▶ _What to produce_:
Which lines run from the one containing "Farmacovigilancia (26, 2321)" to the last line of the entries? Return them exactly, with nothing more.
== Information provided ==
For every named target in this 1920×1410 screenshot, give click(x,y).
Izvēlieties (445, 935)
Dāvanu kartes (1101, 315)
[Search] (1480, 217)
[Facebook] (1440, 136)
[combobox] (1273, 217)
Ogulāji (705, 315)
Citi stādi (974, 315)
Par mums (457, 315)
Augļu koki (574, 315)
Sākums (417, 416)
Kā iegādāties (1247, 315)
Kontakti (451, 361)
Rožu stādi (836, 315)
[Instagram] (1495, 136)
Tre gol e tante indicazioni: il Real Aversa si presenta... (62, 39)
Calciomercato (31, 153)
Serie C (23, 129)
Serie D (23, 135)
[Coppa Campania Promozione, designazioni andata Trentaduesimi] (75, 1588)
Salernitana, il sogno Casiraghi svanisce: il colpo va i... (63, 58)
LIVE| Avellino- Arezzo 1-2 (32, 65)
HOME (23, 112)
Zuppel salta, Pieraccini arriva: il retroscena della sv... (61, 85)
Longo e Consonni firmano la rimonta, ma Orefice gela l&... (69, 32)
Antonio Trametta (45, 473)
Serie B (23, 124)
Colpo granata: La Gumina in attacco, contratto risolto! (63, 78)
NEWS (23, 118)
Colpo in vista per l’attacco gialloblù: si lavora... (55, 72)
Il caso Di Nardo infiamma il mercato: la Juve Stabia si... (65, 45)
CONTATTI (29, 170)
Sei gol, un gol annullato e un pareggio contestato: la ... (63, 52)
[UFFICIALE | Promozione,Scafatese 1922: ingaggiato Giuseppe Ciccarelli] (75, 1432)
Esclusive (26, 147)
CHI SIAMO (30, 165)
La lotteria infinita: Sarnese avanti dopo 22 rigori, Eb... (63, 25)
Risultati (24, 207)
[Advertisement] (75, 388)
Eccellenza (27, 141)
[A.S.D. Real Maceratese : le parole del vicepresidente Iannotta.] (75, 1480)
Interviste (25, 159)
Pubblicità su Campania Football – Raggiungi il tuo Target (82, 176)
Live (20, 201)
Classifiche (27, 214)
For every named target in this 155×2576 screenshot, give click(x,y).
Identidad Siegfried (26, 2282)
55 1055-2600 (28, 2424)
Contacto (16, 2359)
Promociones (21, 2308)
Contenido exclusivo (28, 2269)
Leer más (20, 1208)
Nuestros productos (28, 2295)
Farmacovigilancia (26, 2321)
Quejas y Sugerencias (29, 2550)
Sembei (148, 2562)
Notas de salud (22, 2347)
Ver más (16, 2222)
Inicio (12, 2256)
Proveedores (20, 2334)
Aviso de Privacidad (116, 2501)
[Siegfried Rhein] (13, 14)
===
▶ _Exercise result_:
Farmacovigilancia (26, 2321)
Quejas y Sugerencias (29, 2550)
Sembei (148, 2562)
Notas de salud (22, 2347)
Ver más (16, 2222)
Inicio (12, 2256)
Proveedores (20, 2334)
Aviso de Privacidad (116, 2501)
[Siegfried Rhein] (13, 14)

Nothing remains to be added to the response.